Immunization with recombinant duffy binding-like-γ3 induces pan-reactive and adhesion-blocking antibodies against placental chondroitin sulfate a-binding plasmodium falciparum parasites

Maternal malaria is associated with the sequestration, in the placenta, of Plasmodium falciparum-infected erythrocytes onto chondroitin sulfate A (CSA), via the duffy binding-like (DBL)-γ3 domain of the P. falciparum erythrocyte membrane protein 1 (PfEMP1CSA) (DBL-γ3CSA). The production of antibodies against CSA-binding infected erythrocytes (IEsCSA) is correlated with resistance to maternal malaria in multiparous women.
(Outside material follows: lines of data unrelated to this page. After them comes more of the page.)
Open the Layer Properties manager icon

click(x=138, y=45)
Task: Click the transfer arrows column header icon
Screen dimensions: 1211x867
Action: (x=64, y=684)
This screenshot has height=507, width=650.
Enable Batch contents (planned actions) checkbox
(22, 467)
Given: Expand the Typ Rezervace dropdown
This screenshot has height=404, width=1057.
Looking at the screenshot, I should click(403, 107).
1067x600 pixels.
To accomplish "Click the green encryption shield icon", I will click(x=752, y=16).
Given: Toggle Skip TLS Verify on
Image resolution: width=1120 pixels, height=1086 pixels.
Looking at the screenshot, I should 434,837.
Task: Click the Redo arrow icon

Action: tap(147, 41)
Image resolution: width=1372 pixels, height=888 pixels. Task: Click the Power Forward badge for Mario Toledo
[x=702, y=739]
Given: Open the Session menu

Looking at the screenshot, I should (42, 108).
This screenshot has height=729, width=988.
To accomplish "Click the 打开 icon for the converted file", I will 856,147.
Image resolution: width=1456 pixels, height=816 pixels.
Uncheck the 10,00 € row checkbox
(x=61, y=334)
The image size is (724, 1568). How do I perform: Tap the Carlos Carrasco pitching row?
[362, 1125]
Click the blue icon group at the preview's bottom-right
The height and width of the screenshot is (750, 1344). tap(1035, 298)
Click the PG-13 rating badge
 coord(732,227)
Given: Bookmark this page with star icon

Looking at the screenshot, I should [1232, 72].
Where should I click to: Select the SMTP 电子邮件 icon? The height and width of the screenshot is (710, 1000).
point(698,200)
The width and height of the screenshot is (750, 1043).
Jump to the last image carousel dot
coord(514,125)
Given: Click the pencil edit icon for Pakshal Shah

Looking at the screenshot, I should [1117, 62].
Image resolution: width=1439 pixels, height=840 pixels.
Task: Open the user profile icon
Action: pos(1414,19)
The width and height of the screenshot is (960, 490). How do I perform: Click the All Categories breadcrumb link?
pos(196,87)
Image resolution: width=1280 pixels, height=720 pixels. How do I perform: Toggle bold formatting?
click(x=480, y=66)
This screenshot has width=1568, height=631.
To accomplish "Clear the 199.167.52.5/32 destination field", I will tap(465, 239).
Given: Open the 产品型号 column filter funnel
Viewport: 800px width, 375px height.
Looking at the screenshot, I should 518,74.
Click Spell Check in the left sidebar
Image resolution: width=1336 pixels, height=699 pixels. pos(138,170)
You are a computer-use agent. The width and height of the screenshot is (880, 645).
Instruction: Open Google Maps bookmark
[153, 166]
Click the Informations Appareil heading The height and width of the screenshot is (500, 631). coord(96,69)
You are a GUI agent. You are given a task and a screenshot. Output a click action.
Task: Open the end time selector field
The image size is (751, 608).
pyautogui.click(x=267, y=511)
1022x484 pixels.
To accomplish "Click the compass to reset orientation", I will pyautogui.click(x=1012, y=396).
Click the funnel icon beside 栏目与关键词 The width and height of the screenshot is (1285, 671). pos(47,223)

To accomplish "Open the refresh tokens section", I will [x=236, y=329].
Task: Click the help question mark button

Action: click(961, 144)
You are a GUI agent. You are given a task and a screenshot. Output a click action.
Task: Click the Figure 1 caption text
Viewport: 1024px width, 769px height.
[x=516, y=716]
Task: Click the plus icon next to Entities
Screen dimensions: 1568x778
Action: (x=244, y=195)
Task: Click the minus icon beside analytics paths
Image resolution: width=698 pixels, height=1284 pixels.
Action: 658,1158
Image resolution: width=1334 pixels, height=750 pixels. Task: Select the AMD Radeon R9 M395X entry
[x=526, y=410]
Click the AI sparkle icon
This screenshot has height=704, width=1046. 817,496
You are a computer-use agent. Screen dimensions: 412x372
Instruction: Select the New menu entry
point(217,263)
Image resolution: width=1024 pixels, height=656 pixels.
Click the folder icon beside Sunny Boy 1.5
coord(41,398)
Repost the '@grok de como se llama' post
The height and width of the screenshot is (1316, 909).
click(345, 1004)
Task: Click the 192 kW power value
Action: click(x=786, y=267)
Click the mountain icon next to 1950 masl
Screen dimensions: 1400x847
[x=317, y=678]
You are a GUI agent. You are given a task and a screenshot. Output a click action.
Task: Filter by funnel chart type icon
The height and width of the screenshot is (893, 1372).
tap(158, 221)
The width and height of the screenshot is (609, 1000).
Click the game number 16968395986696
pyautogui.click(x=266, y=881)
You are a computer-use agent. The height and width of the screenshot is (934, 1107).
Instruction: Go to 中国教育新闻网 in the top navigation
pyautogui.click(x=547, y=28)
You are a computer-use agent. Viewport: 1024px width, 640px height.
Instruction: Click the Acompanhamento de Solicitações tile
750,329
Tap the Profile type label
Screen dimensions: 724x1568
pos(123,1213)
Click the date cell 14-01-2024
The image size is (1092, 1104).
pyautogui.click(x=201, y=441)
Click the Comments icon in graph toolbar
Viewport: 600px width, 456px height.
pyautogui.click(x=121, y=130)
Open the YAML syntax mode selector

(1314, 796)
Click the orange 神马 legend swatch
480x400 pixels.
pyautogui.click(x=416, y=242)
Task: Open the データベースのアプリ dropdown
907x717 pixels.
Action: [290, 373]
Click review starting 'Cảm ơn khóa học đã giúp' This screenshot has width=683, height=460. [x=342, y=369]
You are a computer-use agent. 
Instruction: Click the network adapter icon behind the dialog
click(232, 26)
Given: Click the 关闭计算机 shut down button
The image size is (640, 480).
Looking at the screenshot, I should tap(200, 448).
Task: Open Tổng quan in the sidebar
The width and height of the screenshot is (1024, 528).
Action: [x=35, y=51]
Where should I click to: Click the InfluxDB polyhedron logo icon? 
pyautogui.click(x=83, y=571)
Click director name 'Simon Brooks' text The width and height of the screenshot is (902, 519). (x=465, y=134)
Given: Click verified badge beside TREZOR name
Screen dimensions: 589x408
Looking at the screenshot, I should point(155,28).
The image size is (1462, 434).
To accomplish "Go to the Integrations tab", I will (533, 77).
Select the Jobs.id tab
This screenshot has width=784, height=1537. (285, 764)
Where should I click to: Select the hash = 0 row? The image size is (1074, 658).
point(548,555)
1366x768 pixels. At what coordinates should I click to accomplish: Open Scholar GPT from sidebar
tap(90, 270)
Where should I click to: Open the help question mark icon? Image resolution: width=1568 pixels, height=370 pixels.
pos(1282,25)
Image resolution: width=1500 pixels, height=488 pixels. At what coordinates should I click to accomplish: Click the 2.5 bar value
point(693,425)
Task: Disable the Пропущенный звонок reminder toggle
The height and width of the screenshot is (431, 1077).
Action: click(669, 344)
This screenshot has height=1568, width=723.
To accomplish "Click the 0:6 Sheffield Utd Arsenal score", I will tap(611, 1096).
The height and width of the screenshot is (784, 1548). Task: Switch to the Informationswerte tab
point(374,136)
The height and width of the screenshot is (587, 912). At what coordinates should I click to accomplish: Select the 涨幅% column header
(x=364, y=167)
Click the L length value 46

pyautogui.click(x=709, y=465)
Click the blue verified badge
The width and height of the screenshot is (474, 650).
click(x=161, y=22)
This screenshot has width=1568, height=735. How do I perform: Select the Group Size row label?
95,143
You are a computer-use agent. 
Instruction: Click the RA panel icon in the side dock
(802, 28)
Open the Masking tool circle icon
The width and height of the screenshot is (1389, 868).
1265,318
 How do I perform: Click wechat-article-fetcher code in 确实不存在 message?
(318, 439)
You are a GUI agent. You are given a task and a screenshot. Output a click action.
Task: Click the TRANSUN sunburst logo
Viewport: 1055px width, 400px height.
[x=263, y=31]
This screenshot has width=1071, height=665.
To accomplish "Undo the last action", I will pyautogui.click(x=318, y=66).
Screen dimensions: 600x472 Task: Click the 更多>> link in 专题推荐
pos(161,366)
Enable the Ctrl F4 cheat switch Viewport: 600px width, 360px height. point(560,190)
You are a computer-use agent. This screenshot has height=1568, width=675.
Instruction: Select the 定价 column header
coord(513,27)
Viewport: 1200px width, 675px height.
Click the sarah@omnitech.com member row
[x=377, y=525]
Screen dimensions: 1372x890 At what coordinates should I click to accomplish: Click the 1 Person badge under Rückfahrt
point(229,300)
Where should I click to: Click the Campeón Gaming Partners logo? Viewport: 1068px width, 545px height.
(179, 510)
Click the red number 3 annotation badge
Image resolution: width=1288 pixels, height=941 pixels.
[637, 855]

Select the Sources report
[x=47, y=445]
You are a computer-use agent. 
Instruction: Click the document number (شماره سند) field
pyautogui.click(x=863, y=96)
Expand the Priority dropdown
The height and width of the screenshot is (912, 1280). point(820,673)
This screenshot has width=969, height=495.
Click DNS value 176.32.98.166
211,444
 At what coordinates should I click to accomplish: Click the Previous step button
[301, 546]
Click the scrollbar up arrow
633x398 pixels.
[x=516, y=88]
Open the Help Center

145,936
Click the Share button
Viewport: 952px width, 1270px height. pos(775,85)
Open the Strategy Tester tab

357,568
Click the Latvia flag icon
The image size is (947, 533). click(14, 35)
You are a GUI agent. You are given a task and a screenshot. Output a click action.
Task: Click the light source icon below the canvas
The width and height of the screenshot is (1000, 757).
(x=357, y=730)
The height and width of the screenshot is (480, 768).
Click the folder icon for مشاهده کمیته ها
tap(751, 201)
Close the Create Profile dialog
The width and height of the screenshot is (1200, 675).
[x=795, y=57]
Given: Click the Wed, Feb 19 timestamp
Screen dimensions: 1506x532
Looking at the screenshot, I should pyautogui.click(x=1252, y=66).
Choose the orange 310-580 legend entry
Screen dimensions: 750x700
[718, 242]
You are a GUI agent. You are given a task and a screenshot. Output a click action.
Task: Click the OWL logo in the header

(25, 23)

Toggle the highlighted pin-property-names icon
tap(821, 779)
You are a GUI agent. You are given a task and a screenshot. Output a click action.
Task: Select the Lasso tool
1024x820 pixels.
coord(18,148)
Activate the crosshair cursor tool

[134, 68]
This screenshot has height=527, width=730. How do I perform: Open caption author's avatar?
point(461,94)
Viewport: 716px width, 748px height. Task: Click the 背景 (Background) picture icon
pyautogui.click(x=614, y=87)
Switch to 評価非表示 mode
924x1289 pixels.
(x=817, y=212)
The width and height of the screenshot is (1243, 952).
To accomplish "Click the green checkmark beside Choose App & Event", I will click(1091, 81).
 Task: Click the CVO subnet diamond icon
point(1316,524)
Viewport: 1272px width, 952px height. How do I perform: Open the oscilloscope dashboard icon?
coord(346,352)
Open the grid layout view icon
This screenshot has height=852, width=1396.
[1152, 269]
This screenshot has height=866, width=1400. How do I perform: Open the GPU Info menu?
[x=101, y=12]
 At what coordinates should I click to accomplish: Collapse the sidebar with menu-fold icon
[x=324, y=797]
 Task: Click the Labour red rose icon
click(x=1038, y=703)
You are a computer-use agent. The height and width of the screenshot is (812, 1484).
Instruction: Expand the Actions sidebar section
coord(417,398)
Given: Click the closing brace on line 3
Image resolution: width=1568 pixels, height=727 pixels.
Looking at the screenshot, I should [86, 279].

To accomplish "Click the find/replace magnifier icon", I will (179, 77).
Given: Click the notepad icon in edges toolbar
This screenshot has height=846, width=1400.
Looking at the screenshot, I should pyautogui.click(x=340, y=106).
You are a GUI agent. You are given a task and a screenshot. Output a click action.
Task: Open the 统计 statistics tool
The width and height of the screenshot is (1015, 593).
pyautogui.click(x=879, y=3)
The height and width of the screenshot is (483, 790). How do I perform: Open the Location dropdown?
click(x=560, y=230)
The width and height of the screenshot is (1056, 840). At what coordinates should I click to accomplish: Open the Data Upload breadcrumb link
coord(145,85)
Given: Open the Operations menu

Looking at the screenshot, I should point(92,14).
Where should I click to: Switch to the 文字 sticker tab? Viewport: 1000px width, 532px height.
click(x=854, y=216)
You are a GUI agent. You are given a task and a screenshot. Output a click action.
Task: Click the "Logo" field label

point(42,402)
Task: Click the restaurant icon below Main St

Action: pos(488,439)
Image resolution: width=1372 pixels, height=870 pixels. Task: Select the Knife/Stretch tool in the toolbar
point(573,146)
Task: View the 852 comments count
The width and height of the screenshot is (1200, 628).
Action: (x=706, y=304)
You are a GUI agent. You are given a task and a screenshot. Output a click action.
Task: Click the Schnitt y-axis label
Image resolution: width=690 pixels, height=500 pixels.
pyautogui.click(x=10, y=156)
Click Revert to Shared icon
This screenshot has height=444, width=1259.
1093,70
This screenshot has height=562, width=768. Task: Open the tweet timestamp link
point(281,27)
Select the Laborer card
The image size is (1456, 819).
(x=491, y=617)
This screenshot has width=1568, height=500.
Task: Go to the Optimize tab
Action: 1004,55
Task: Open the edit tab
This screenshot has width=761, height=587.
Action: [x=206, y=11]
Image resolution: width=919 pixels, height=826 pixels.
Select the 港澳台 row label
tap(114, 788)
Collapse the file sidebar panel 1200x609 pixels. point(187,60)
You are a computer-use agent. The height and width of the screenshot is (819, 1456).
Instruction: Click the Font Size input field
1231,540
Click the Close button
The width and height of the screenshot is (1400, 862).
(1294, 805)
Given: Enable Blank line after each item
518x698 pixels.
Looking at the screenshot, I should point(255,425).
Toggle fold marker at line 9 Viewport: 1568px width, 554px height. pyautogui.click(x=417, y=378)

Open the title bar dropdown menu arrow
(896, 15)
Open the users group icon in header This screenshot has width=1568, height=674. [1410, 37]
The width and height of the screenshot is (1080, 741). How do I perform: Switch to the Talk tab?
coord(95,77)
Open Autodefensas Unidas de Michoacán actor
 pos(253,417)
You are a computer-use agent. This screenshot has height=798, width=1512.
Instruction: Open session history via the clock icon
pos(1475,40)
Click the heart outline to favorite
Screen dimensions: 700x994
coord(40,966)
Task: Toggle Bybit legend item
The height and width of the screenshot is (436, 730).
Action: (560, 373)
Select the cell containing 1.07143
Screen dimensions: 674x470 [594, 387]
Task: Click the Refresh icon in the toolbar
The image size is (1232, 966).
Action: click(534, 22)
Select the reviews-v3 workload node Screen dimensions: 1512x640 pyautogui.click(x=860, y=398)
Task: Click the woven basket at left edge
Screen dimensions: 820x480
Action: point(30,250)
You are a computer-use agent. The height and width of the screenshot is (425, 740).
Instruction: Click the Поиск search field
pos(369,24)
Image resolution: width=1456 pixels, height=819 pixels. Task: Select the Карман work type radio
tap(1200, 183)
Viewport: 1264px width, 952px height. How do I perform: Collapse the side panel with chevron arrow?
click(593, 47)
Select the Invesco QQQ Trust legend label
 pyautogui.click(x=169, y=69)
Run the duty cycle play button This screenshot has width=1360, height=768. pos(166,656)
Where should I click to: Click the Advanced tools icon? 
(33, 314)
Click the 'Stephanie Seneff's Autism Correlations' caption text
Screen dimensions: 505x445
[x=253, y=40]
We produced recombinant DBL-γ3CSA (rDBL-γ3CSA) in insect cells, corresponding to 2 variant DBL-γ3CSA subtypes that mediate binding to CSA in laboratory lines and placental isolates. Both recombinant cysteine-rich DBL-γ3CSA domains blocked IEsCSA binding to CSA. Immunization of mice, with the rDBL-γ3CSA-FCR3 and rDBL-γ3CSA-3D7 domains, resulted in the generation of antibodies recognizing homologous and heterologous rDBL-γ3CSA, a finding indicating conserved epitopes inducing a pan-reactive immune response. Mouse monoclonal antibodies (MAbs) against both recombinant proteins were pan-reactive with various IEsCSA. One MAb efficiently inhibited and reversed IECSA cytoadhesion to endothelial cells in vitro. Thus, DBL-γ3CSA is the target of inhibitory and pan-reactive antibodies. Saimiri sciureus monkeys immunized with FCR3-rDBL-γ3CSA developed pan-reactive and inhibitory antibodies, a finding suggesting that the development of a vaccine to prevent maternal malaria is feasible.